TASK ITEM:
Copy exactly, and only, the lines from the line containing "Open the FAQ" through the last line of the records below, both included.
RECORDS SUPPLIED: Begin
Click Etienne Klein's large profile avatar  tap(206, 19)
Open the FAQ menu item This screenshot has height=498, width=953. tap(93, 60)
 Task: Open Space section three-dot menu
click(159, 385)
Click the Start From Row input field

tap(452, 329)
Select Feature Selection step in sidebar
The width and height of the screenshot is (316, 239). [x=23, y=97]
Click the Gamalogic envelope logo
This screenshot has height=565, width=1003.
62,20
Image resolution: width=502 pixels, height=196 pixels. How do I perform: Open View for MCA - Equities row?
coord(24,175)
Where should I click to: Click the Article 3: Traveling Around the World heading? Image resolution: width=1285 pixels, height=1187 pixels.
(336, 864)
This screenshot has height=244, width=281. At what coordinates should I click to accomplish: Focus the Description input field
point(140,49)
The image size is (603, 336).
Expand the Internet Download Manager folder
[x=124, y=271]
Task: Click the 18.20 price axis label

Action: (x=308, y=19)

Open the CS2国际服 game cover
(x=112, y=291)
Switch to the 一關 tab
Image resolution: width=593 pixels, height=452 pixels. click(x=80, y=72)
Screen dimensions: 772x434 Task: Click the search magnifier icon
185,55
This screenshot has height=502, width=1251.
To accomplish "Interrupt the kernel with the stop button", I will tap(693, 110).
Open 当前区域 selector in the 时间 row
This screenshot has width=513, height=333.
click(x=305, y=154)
RECORDS SUPPLIED: End
RESPONSE BELOW:
Open the FAQ menu item This screenshot has height=498, width=953. tap(93, 60)
 Task: Open Space section three-dot menu
click(159, 385)
Click the Start From Row input field

tap(452, 329)
Select Feature Selection step in sidebar
The width and height of the screenshot is (316, 239). [x=23, y=97]
Click the Gamalogic envelope logo
This screenshot has height=565, width=1003.
62,20
Image resolution: width=502 pixels, height=196 pixels. How do I perform: Open View for MCA - Equities row?
coord(24,175)
Where should I click to: Click the Article 3: Traveling Around the World heading? Image resolution: width=1285 pixels, height=1187 pixels.
(336, 864)
This screenshot has height=244, width=281. At what coordinates should I click to accomplish: Focus the Description input field
point(140,49)
The image size is (603, 336).
Expand the Internet Download Manager folder
[x=124, y=271]
Task: Click the 18.20 price axis label

Action: (x=308, y=19)

Open the CS2国际服 game cover
(x=112, y=291)
Switch to the 一關 tab
Image resolution: width=593 pixels, height=452 pixels. click(x=80, y=72)
Screen dimensions: 772x434 Task: Click the search magnifier icon
185,55
This screenshot has height=502, width=1251.
To accomplish "Interrupt the kernel with the stop button", I will tap(693, 110).
Open 当前区域 selector in the 时间 row
This screenshot has width=513, height=333.
click(x=305, y=154)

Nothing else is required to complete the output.